▶ **Your objective**
Copy the following lines word for word.

▶ **Input**
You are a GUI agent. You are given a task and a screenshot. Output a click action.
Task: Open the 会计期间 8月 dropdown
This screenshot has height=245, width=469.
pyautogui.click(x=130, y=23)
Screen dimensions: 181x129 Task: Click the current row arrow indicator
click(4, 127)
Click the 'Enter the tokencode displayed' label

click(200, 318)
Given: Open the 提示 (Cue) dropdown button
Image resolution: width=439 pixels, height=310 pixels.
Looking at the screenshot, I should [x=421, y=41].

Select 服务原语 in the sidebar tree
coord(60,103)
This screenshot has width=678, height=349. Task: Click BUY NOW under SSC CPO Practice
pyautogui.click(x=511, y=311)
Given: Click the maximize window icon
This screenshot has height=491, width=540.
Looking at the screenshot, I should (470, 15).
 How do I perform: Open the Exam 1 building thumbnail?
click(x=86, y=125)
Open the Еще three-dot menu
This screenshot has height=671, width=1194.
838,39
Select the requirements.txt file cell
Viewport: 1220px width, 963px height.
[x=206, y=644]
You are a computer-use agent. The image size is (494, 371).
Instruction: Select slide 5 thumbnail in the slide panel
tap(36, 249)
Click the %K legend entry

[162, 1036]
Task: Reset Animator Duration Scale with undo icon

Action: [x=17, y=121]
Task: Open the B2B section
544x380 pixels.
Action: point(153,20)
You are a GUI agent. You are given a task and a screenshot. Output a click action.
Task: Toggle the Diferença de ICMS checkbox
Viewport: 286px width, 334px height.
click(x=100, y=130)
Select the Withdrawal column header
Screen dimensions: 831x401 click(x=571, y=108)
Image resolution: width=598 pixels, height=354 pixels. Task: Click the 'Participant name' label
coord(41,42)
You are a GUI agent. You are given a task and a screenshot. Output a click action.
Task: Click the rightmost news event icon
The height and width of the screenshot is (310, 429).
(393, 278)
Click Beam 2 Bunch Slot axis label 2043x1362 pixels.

▶ **Result of the task**
You are a GUI agent. You are given a task and a screenshot. Output a click action.
Task: Open the 会计期间 8月 dropdown
This screenshot has height=245, width=469.
pyautogui.click(x=130, y=23)
Screen dimensions: 181x129 Task: Click the current row arrow indicator
click(4, 127)
Click the 'Enter the tokencode displayed' label

click(200, 318)
Given: Open the 提示 (Cue) dropdown button
Image resolution: width=439 pixels, height=310 pixels.
Looking at the screenshot, I should [x=421, y=41].

Select 服务原语 in the sidebar tree
coord(60,103)
This screenshot has width=678, height=349. Task: Click BUY NOW under SSC CPO Practice
pyautogui.click(x=511, y=311)
Given: Click the maximize window icon
This screenshot has height=491, width=540.
Looking at the screenshot, I should (470, 15).
 How do I perform: Open the Exam 1 building thumbnail?
click(x=86, y=125)
Open the Еще three-dot menu
This screenshot has height=671, width=1194.
838,39
Select the requirements.txt file cell
Viewport: 1220px width, 963px height.
[x=206, y=644]
You are a computer-use agent. The image size is (494, 371).
Instruction: Select slide 5 thumbnail in the slide panel
tap(36, 249)
Click the %K legend entry

[162, 1036]
Task: Reset Animator Duration Scale with undo icon

Action: [x=17, y=121]
Task: Open the B2B section
544x380 pixels.
Action: point(153,20)
You are a GUI agent. You are given a task and a screenshot. Output a click action.
Task: Toggle the Diferença de ICMS checkbox
Viewport: 286px width, 334px height.
click(x=100, y=130)
Select the Withdrawal column header
Screen dimensions: 831x401 click(x=571, y=108)
Image resolution: width=598 pixels, height=354 pixels. Task: Click the 'Participant name' label
coord(41,42)
You are a GUI agent. You are given a task and a screenshot. Output a click action.
Task: Click the rightmost news event icon
The height and width of the screenshot is (310, 429).
(393, 278)
Click Beam 2 Bunch Slot axis label 2043x1362 pixels.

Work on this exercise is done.